As maiores dificuldades dos chasques se encontram em não delimitarem o campo ao que é observável, deliberando imaginariamente diversas realidades paralelas que originam mais apreensão do que soluções. Outro ponto de importância na qualidade do chasque é não se dar conta das necessidades envolvidas na situação, suas e do outro, o que funciona como uma espécie de sublinhado naquilo que se deseja expressar. Um terceiro ponto é a expressão dos sentimentos. Um chasque bem instruído traz em sua mensagem as motivações emocionais implícitas no que reporta, uma vez que são elas que movem primariamente. Por fim, o chasque em si apresenta algo na forma de um pedido, o que pode acabar sendo entendido de verdade como um pedido baseado em observação, necessidade e sentimento, ou acabar soando como uma exigência. Nesse último caso, nosso interlocutor só tem duas opções: ou submeter-se, ou rebelar-se.
Essas ideias, que provêm do modelo de comunicação conhecido como Comunicação Não-Violenta, são a matriz para novos paradigmas em nossos contatos intra e interpessoais, de modo que a comunicação em si seja gerada por chasques mais assertivos, objetivos e positivamente persuasivos. Não se trata de ser apenas bem educado: trata-se de possibilitar ao chasque o seu melhor resultado, e ajudar com que ele chegue ao coração e à mente de quem ele precisa alcançar, gerando maior conexão e menos resistência.
Somos levados a repetir padrões comunicativos ao longo da vida, e dificilmente paramos para nos perguntar se esses padrões estão realmente sendo efetivos ou não, até o momento em que pensamos em nossos resultados como chasques. Qual tem sido o grau de sucesso em nossas abordagens comunicativas?

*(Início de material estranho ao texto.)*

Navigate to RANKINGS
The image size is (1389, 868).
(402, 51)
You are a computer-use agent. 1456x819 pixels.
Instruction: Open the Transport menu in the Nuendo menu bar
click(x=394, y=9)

E antes de encerrar, caso eu porventura não tenha observado que algum interlocutor não estivesse me acompanhando, “chasque” é uma palavra utilizada nos círculos nativistas do Rio Grande do Sul, que significa “mensageiro”.  Posso também não ter percebido a necessidade do meu leitor em saber disso desde o começo, nem seus sentimentos em relação a isso durante a leitura dessa mensagem. Também, não lhe pedi que soubesse o significado de antemão.  Se for assim, comprometo-me, da próxima vez, a melhorar minhas habilidades como chasque!